Metabase is one of the best ways to give your business team data autonomy: open source, self-hosted, and with a query builder that people who don't know SQL actually use. But the gap between "spinning up Metabase in a container" and having a reliable BI platform in production is exactly where most projects get stuck — in modeling, governance, and operations.
Meta Dados deploys and operates Metabase end to end, from our own products (such as BaseCNPJ) to logistics operations. We're not a dashboard agency: we're data engineering that treats Metabase as the consumption layer on top of a solid architecture underneath.
What we deliver
- Self-hosted deployment — Metabase in Docker on your infrastructure (or ours), with sensitive data under your control — essential for LGPD.
- Modeling — materialized views in PostgreSQL and native Models as a semantic layer, so the dashboard is fast and the business can help itself. How we do it →
- Multi-unit governance — each branch/client sees only what belongs to them, by connection, groups, and permissions. The architecture →
- Multi-tenant embedding — dashboards embedded in your SaaS product, with leak-proof per-client isolation. The three modes →
- Migration — from Power BI, Tableau, or spreadsheets to Metabase, without losing metrics or history.
- Support and evolution — handover so your team can build their own questions, with Meta Dados providing ongoing specialized support.
Real cases in production
- BaseCNPJ — a self-hosted BI layer over a base of more than 62 million companies: an isolated data warehouse, materialized views, and native Models monitoring more than 1.6 million queries.
- Carrier (fleet of ~150 vehicles) — telemetry, TMS, and ERP integrated into a single Metabase, with per-branch segregation and a full handover to the internal team.
Behind these projects is serious data engineering — including a nationwide-scale enrichment methodology (~68 million entities, geolocation by exact address, corporate ownership graph).
Why Metabase — and when not
Metabase shines when the business team needs autonomy over the database with cost that scales by team size, not by data volume, and when control of the data (self-hosted, LGPD) matters.

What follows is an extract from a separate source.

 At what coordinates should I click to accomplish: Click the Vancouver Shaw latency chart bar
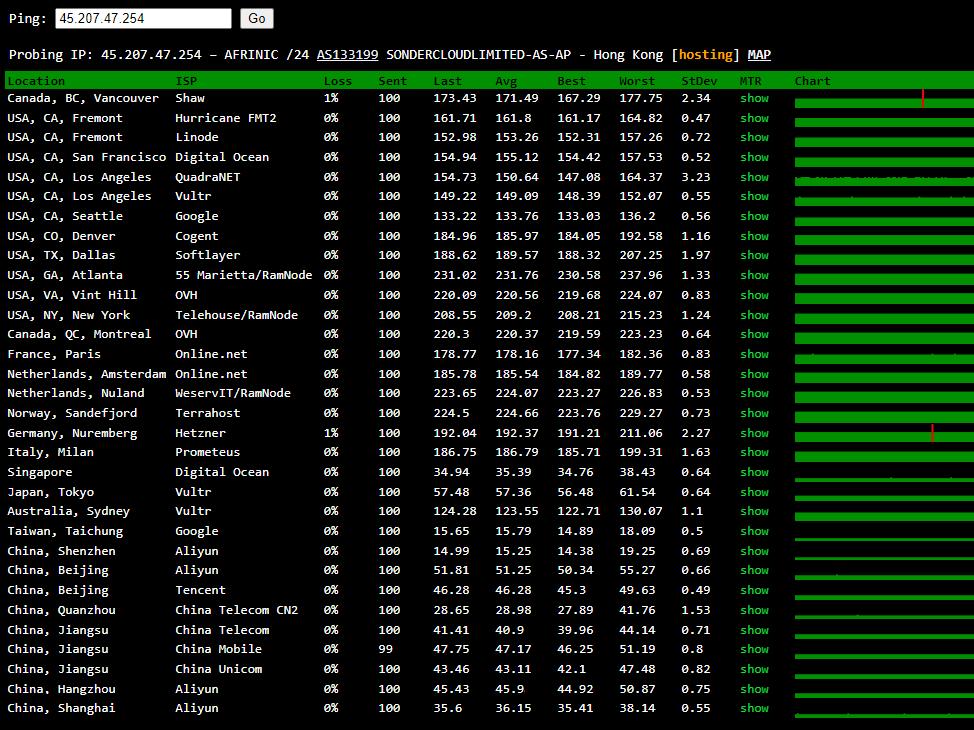[x=884, y=101]
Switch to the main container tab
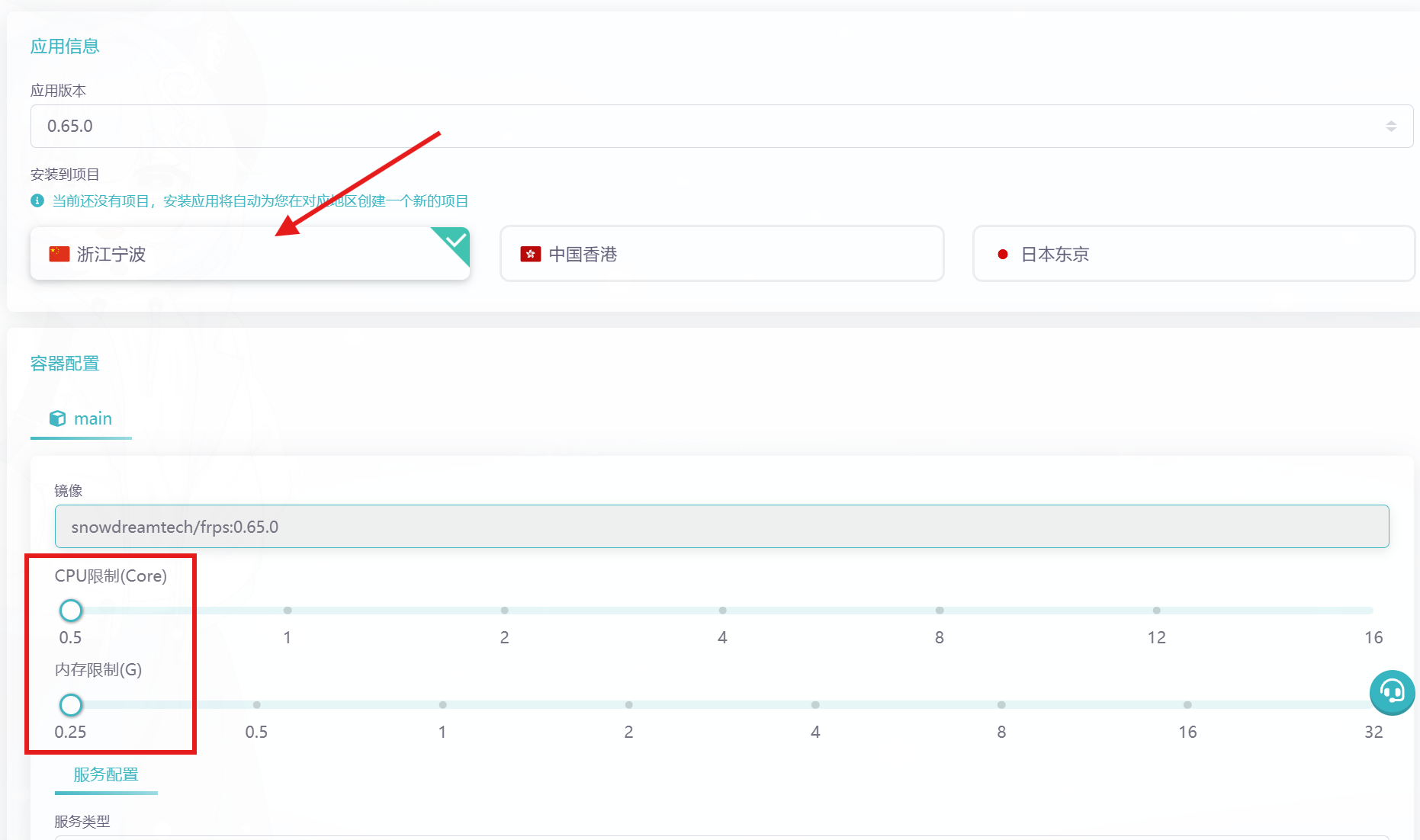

It's truly open source: no lock-in, no mandatory per-seat license.
But the tool serves the problem. Features like automatic row-level filtering (data sandboxing) and advanced interactive embedding belong to Metabase Pro/Enterprise — and we're transparent about when open source solves it and when the paid edition pays for itself. If the case calls for Power BI, Tableau, or Grafana, we say so. We recommend what makes sense for your operation, not what earns a license.
Why Meta Dados
We treat Metabase as the visible tip of an engineering effort most don't do: careful modeling, a warehouse isolated from production, validated pipelines, governance, and security by design. That's what separates a pretty dashboard on bad data from a single source of truth the leadership trusts.
Led by people who master both ends — a background in engineering (ITA) and research (PhD from USP), with the same governance and security discipline as the rest of the operation. It starts with a free assessment in 48h: you show us your sources and pain points, and we return a concrete path.
Frequently asked questions
Metabase open source or the paid version?
It depends on the requirement. Most projects do very well on open source, self-hosted Metabase. The Pro/Enterprise edition is justified when you need automatic row-level filtering (data sandboxing) or advanced interactive embedding for many clients. In the assessment we tell you clearly which one makes sense — and what can be solved in the OSS edition with the right architecture.
Do you host Metabase or does it stay on our infrastructure?
Both models work. The default is self-hosted on your infrastructure, so sensitive data doesn't leave your control (important for LGPD); when it makes sense, we operate it on ours. In both cases, Metabase runs in Docker, versioned and monitored.
Can we migrate from Power BI or Tableau to Metabase?
Yes. We migrate metrics, models, and dashboards while preserving the business definitions — "cost per km" still means the same thing. In general, migration is a good opportunity to fix the modeling underneath, not just swap the tool on top.
Can Metabase handle a large database?
It can — as long as the modeling is right. The bottleneck is rarely Metabase, but rather the database behind it. That's why we separate the analytical load into a dedicated data warehouse and materialize the heavy cuts; that's how we serve BI over bases of tens of millions of records without degrading production.